Selected excerpt:
[mpich-discuss] Use of MPI derived data types / MPI file IO
jgrime at uchicago.edu
jgrime at uchicago.edu
Mon Nov 19 09:25:00 CST 2012
Hi Wei-keng,
I checked this out with the latest mpich2 installation I have on my desktop, and I
can indeed call MPI_Type_free() on a derived type which has not been committed
with no error code returned.
Maybe this could/should be clarified in the MPI standard at some point, although
I'm probably one of only 5 people who ever cared!
J.
---- Original message ----
>Date: Mon, 19 Nov 2012 09:17:36 -0600
>From: discuss-bounces at mpich.org (on behalf of Wei-keng Liao
<wkliao at ece.northwestern.edu>)

Dataset content:
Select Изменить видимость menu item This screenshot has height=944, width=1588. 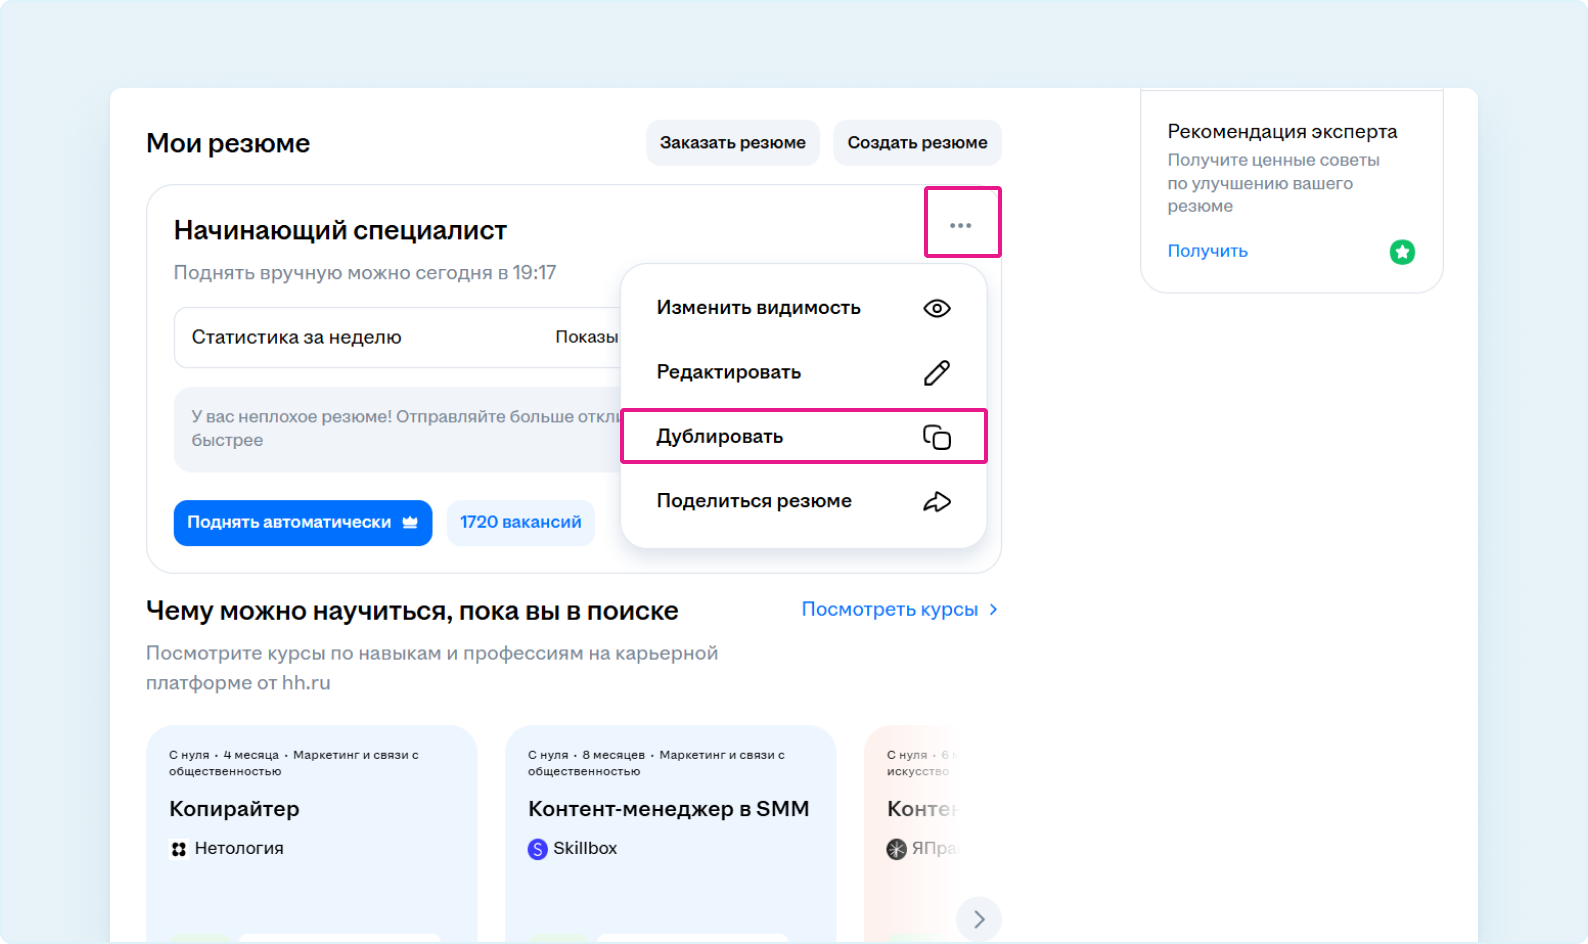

Set of tasks:
- 1) Answer these from the mpich-discuss message about MPI derived data types:
(a) Which MPI function did the writer call on a derived type that had not been committed?
(b) What did that call return?
(c) What date and time appear on the original message being replied to?
- 2) Write what comes next in the mpich-discuss message about MPI derived data types, starting right after its last line.

Answers per task:
- 1)
(a) MPI_Type_free()
(b) No error code.
(c) Mon, 19 Nov 2012 09:17:36 -0600

- 2)
>Subject: Re: [mpich-discuss] Use of MPI derived data types / MPI file IO
>To: discuss at mpich.org
>
>Hi, John,
>
>I did not find from the MPI standard specific about this question. However,
>if you check the man page of MPI_Type_free, one of the errors is
> MPI_ERR_TYPE
> Invalid datatype argument. May be an uncommitted MPI_Datatype (see
MPI_Type_commit).
>
>So, it seems to imply one should only free the data types that have been
committed.
>But, I think the MPICH development team should confirm if this is the case.
>
>
>Wei-keng
>
>
>On Nov 19, 2012, at 8:46 AM, <jgrime at uchicago.edu>
<jgrime at uchicago.edu> wrote:
>
>> Hi Wei-keng,
>>
>> It now works! Thanks for the help!
>>
>> One last question to the list:
>>
>> I've looked at the MPI 2 standards documents, and I'm still a little confused
as to
>> the precise semantics of MPI_Type_free(); as "MPI_Datatype" is an opaque
type,
>> I'm assuming that there is a certain amount of background allocation going
on
>> inside the MPI runtime when I call something like MPI_Type_create_struct() or
>> similar routines.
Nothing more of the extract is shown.